尋着聲,謝霧看見了高位上坐着雍容華貴的長公主。
她行了大禮。
端正,從容。
又見福慧長公主面色不善,猜到了裴鬱禾母女兩做了妖。
福慧長公主沒叫起。
謝霧保持着行禮的姿勢。
“你好大的膽子,竟敢闖攬月齋!”福慧長公主發難。
謝霧一聽,笑了。
她老實道:“臣女的確去了攬月齋。”
“你既承認了,國公府便留不得如此不知規矩的人。”福慧長公主疾言厲色:“來人,送客。”
謝玥與裴鬱禾對視一眼,嘴角難以抑制的上揚。
國公府的下人站在謝霧身後,正準備請她離開,安國公夫人阻止了:“慢着!”
她走上前,小聲的在福慧長公主耳邊說了幾句話。
衆人就見福慧長公主原本黑着的臉慢慢舒展開了,最後竟掛着驚喜的笑。
她問:“你此言當真?”
安國公夫人點頭:“不敢欺瞞母親,的確是真的。”
“好好好......很好。”福慧長公主一連說了幾個好字。
她起身,步子邁的顫巍,停在謝霧面前,親自抬手扶起謝霧,慈和道:“好孩子,趕緊起來。”
衆人驚愕。
長公主這是怎麼了?
裴鬱禾母女笑容僵在臉上,連虛僞也一同凝固了。
“你叫謝霧,本宮便喚你阿霧吧?”福慧長公主拉着她的手。
謝霧半垂着眼眸輕聲應是。
她這副乖巧的樣子,又討了福慧長公主的喜歡,甚至有些後悔方才訓斥了她。
“是本宮誤會你了,你別見怪。”
謝霧:“臣女知道是下人傳錯了話,不怪長公主。”
福慧長公主暗暗細想,怕不是傳錯了話,而是有心爲之。
再一看裴氏母女的神色,就知兩人做戲了。
看來,賢良都是裝出來的了。
她心裏對謝玥的喜歡也打了個折扣,意有所指道:“下人不懂事,本宮定責罰。”
裴鬱禾豈能聽不出,越發疑惑。
福慧長公主讓謝霧坐在她下首,與一衆勳貴宗親貴女坐在一處。
謝霧表現的禮數周到,也不露怯。
福慧長公主暗暗的點了點頭。
模樣生的美,不驕不躁,醫術又高,倒是能入國公府。
“阿霧是雲崢的救命恩人,以後也是國公府的貴客,隨時可以來。”福慧長公主意在給謝霧撐腰。
謝霧內心也動了動。
這位長公主是真心疼愛衛雲崢。
又聽她吩咐身邊的侍女:“去將本宮那副東珠耳環拿來賞給謝家大姑娘。”
衆人豔羨。
謝玥恨的牙癢癢,裴鬱禾穩住她:“你還準備了長公主最愛的曲子,定能扳回長公主的心。”
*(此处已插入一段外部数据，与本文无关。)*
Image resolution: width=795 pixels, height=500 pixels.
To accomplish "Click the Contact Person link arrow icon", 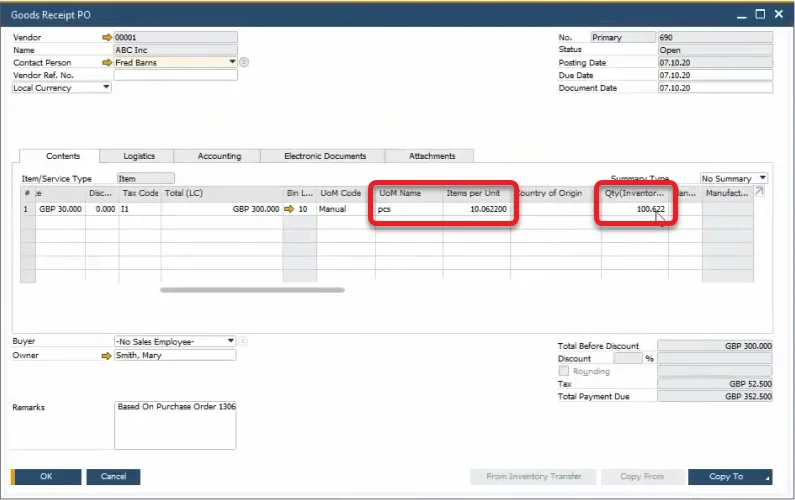I will (x=108, y=62).
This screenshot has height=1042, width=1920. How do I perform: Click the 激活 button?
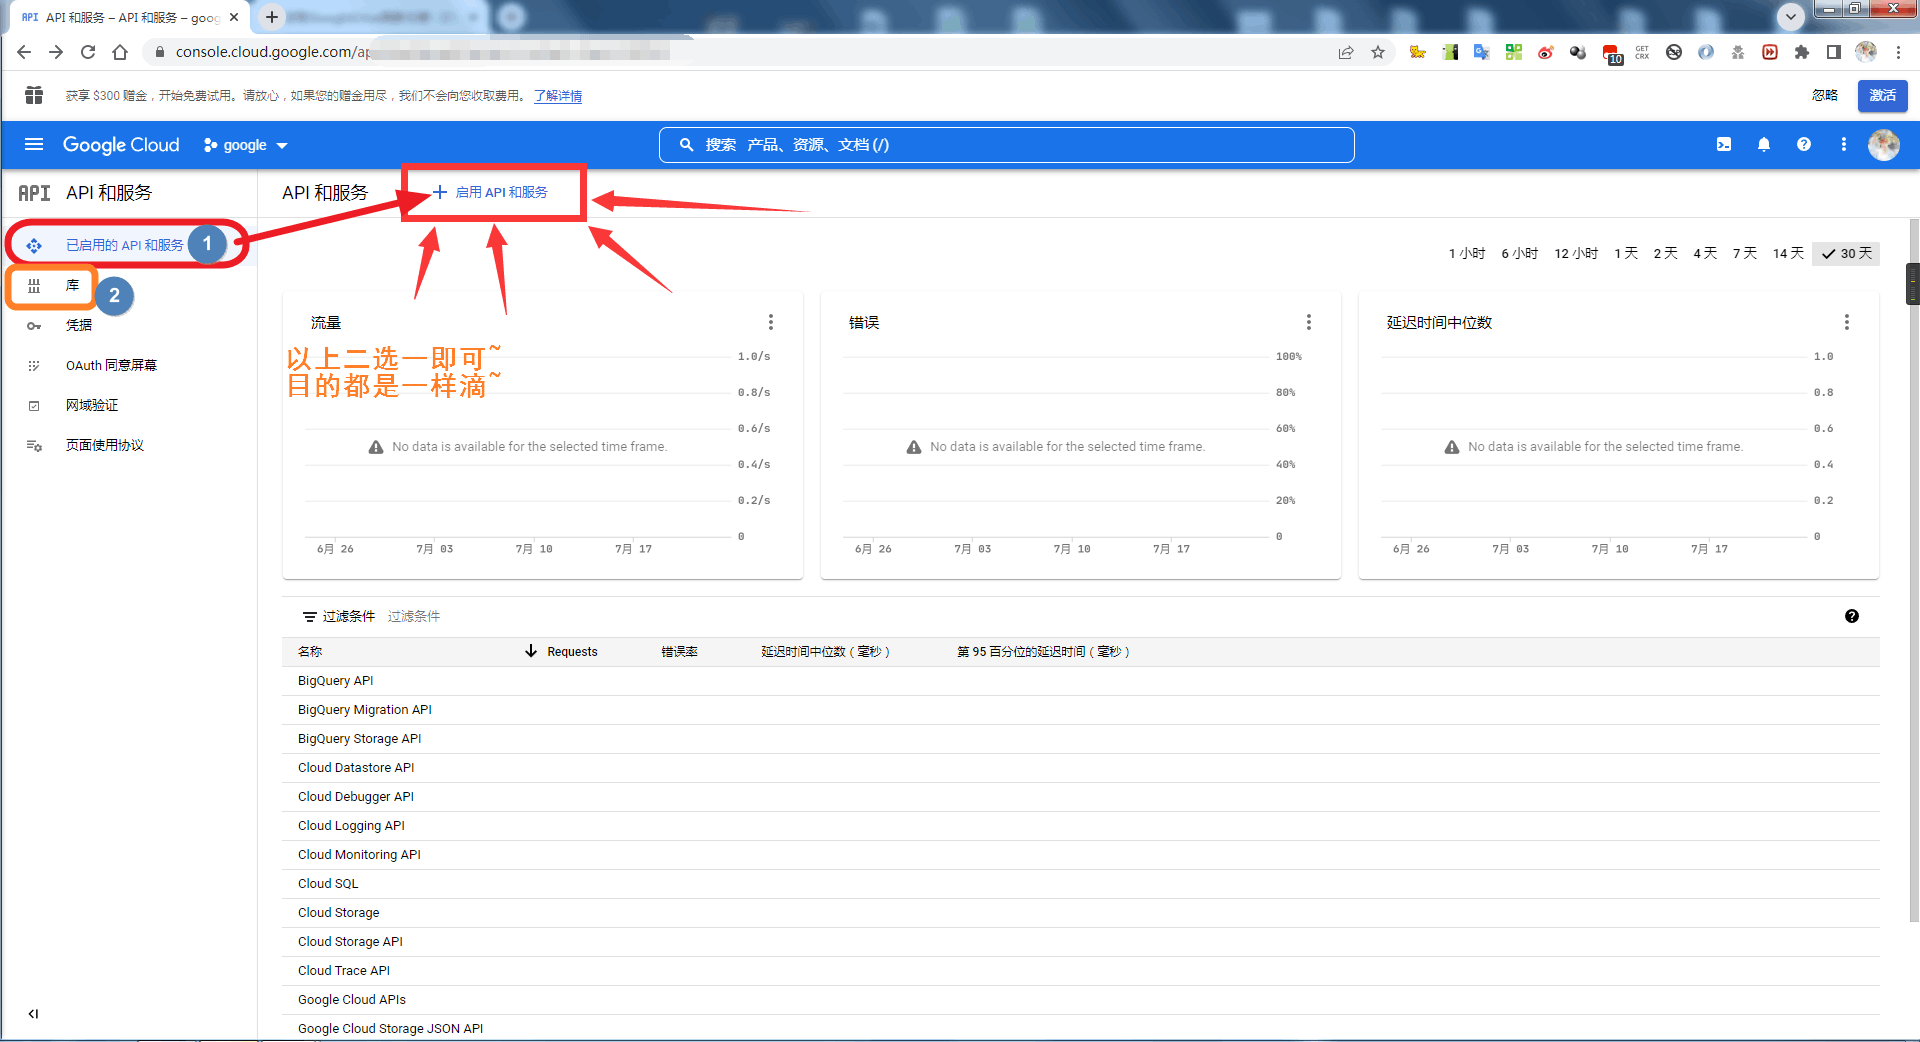pos(1882,95)
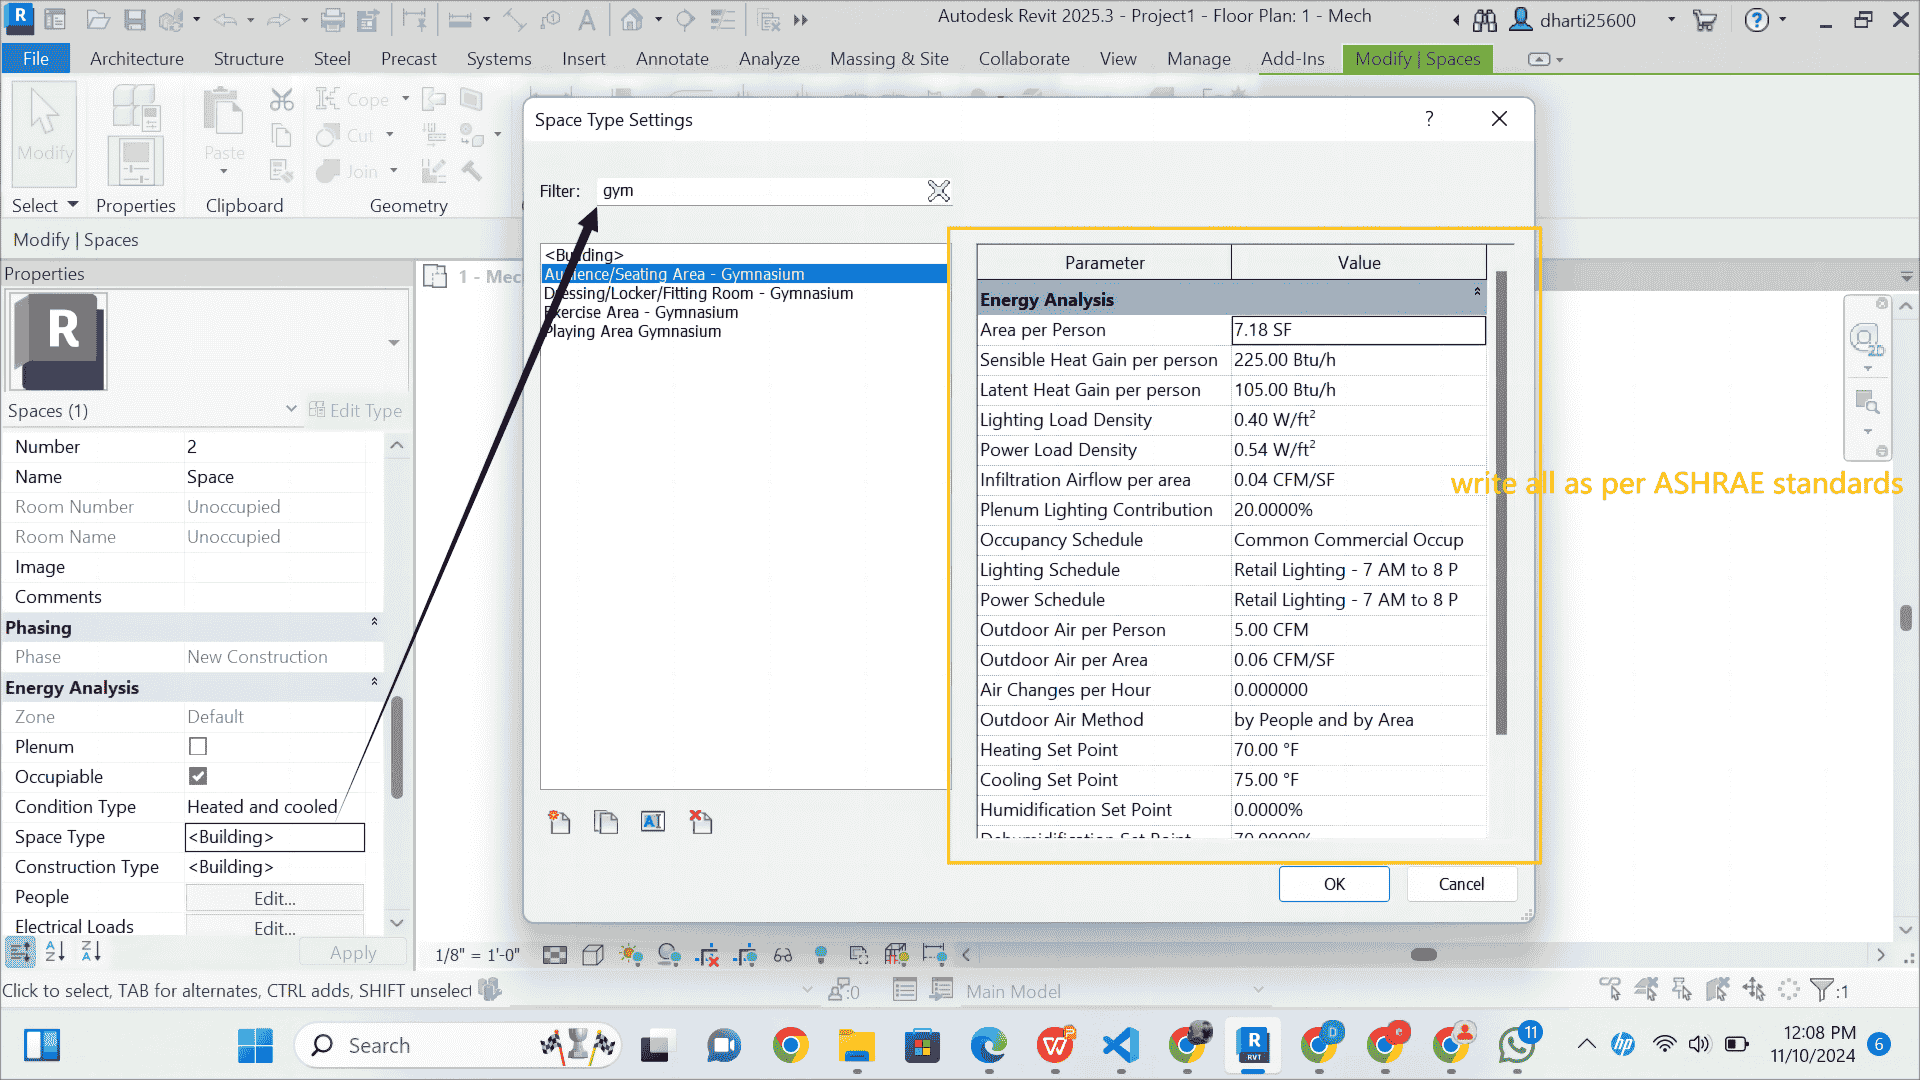
Task: Select Playing Area Gymnasium from the list
Action: [x=633, y=331]
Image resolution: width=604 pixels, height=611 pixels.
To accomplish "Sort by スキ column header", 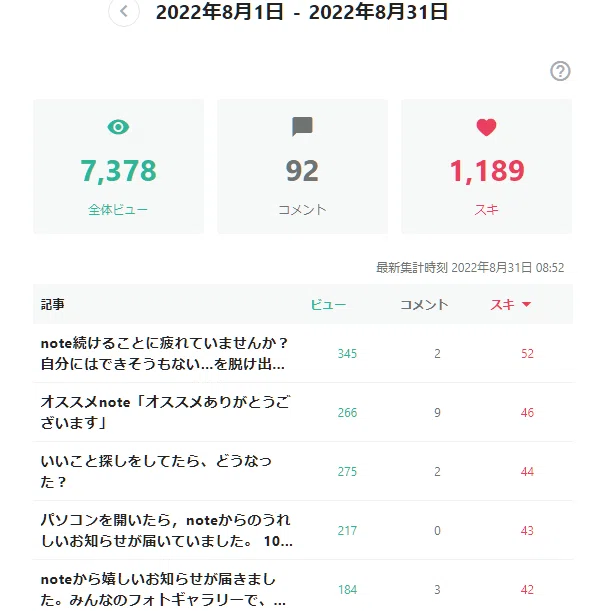I will point(502,304).
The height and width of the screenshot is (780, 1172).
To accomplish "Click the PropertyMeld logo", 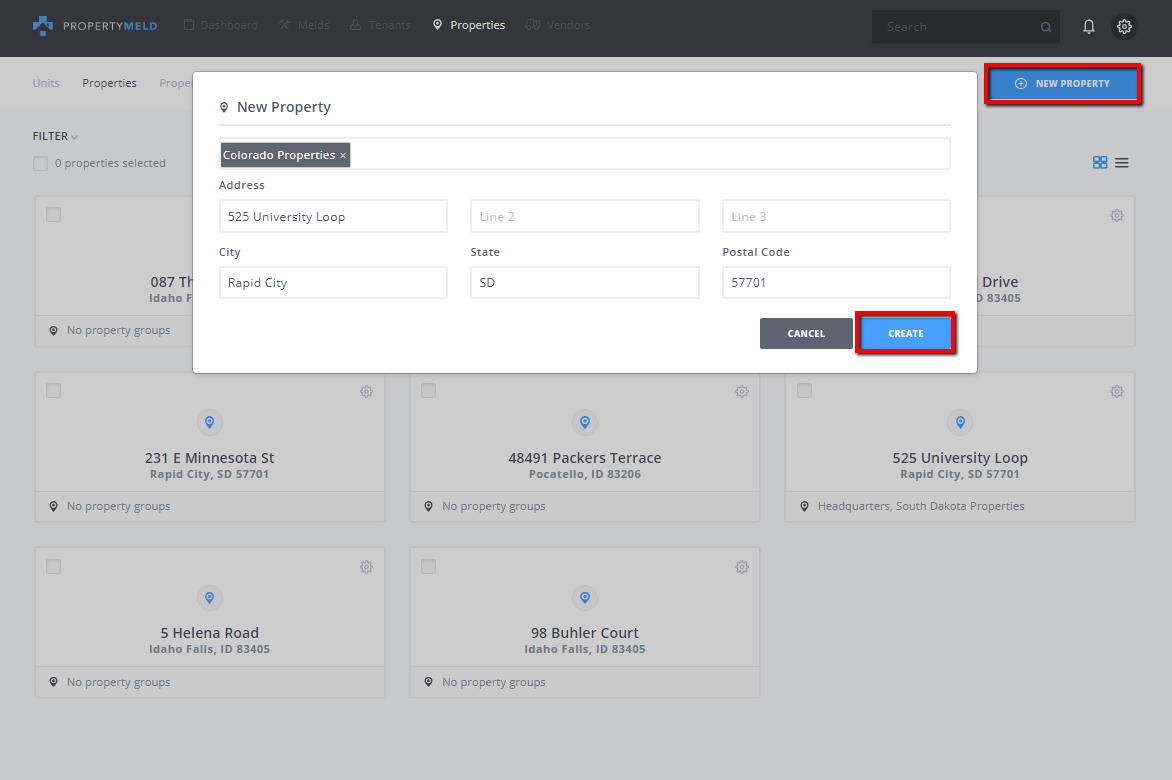I will [95, 26].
“娘,女兒不甘心,謝霧那個廢物如何能救的了衛世子!”
“娘也想不通,許是花言巧語哄騙了國公夫人,編造了這番說辭。”
否則,一萬種可能也解釋不了,一個被困兩年的女子如何救了自幼患病的國公府世子。
"阿霧不常出門,想必不認識在坐的諸位夫人貴女。"福慧長公主把謝霧當自家小輩,與她介紹客人。
“那位是肅王妃。”
“邊上的是福王妃。”
......
謝霧一一打招呼,鎮定從容。
諸貴夫人心裏暗暗稱贊起來,比起謝玥總有些倨傲的樣子,不驕不躁的謝大姑娘更有大家風範。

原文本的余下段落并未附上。